Still No Justice In Olympics Bombing
Five years after a deadly explosion ripped through Centennial Olympic Park, victims are still seeking justice as authorities try to track down the elusive suspect.
They believe Eric Rudolph, 34, placed the bomb, hidden in a knapsack, in the crowded park on July 27, 1996, killing one woman and injuring 111 people. More than 200 searchers armed with tracking dogs and infrared-equipped helicopters fanned out into the North Carolina mountains looking for Rudolph, but no one has reported seeing him since 1998.
It's just amazing a person could just disappear when we have our best law enforcement chasing after him, said Calvin Thorbourne, 30, who vividly remembers the blast that left shrapnel in his leg. I guess it's God who will have to do what he wants with the person who put a bomb in that park during the Olympics.
The explosion killed Alice Hawthorne, a Georgia woman who brought her teen-age daughter to the park. Federal investigators focused on security guard Richard Jewell for months, then decided they had the wrong man.

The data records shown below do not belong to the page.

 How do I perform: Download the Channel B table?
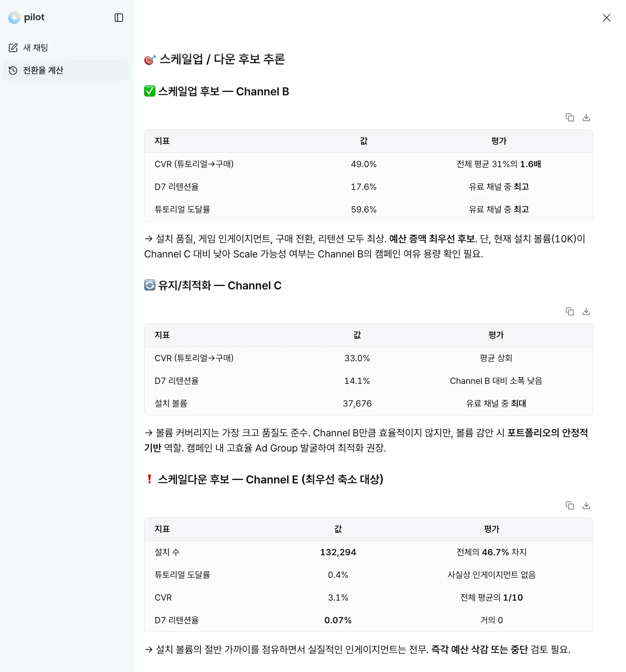pos(586,118)
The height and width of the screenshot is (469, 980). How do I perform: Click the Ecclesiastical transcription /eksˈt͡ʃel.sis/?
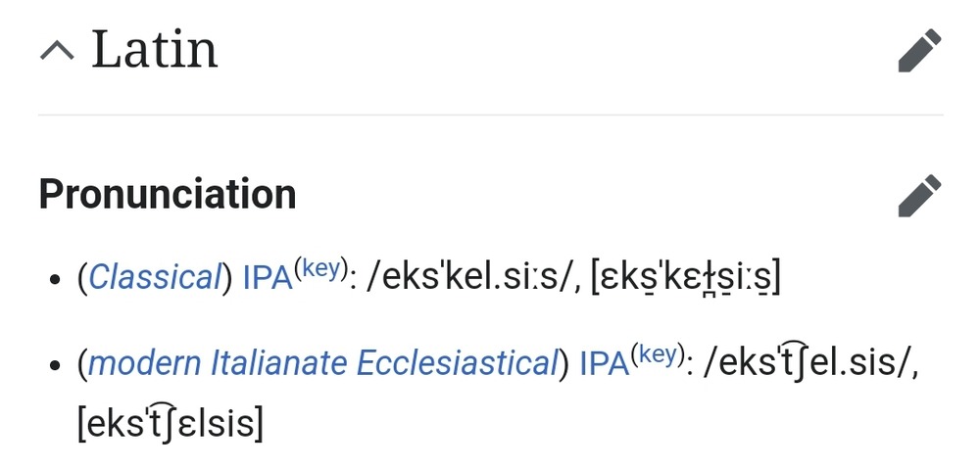809,363
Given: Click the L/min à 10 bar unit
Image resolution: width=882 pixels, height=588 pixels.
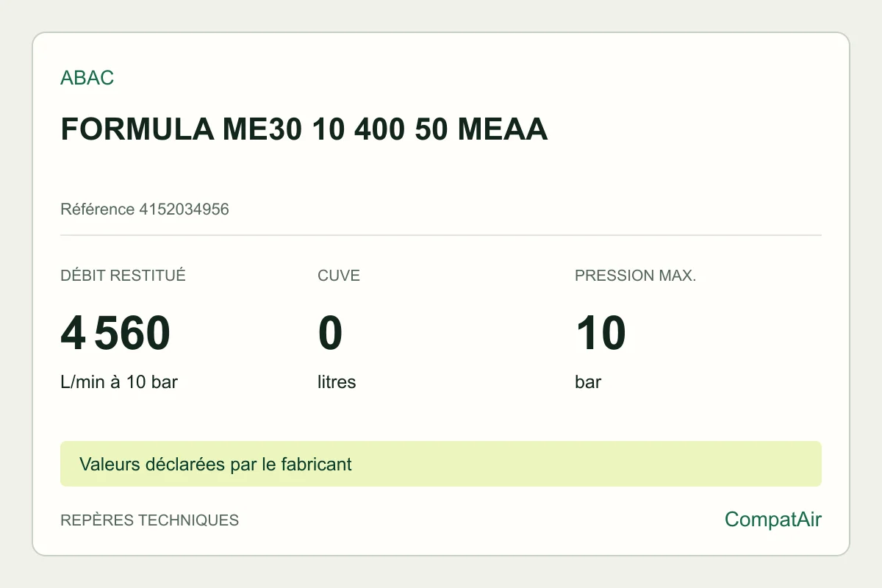Looking at the screenshot, I should click(x=119, y=382).
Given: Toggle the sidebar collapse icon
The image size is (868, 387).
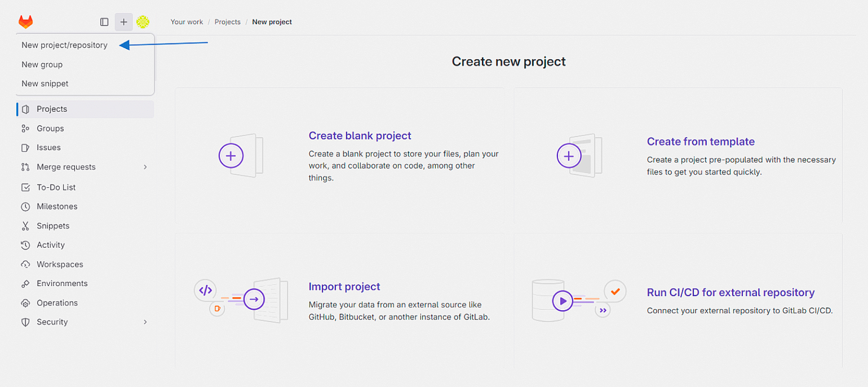Looking at the screenshot, I should (x=104, y=22).
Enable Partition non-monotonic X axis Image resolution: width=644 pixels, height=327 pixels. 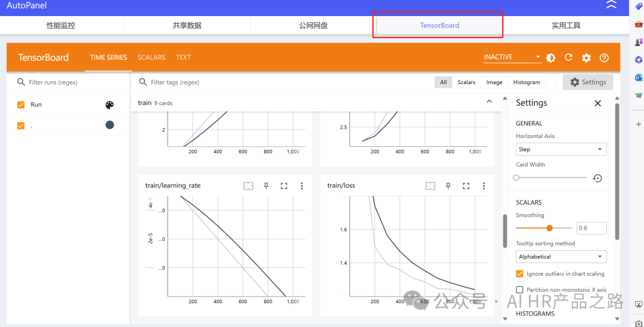[x=519, y=290]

Rudolph was charged in 1998 with the bombing and three others. Police say he also planted bombs at a gay nightclub in Atlanta and a Birmingham, Ala., abortion clinic. Some of the steel and nails used in the bombings were similar, and some included messages claiming that the Army of God was responsible.
Searchers have combed a 550,000-acre Appalachian wilderness but haven't confirmed a Rudolph sighting since July 7, 1998.
It's been such a long time since anyone had any sighting of Eric Rudolph, and that would lead me to believe he's no longer alive, said David Tubbs, an FBI special agent who is coordinating security in Salt Lake City for the 2002 Winter Olympics.
In Atlanta, a stone quilt of remembrance has been installed in the park to memorialize the bombing. It's practically ignored, tucked in a corner, far from the visitors' center and the Olympic ring fountain that children run through on hot days.
When people find out I got hurt in the Centennial Park bomb, they're like 'Wow,' like they'd forgotten all about it, Thorbourne said. But it's still burned in the back of everybody's memory. And I still have a piece of metal in my left leg. I really hope they catch the guy.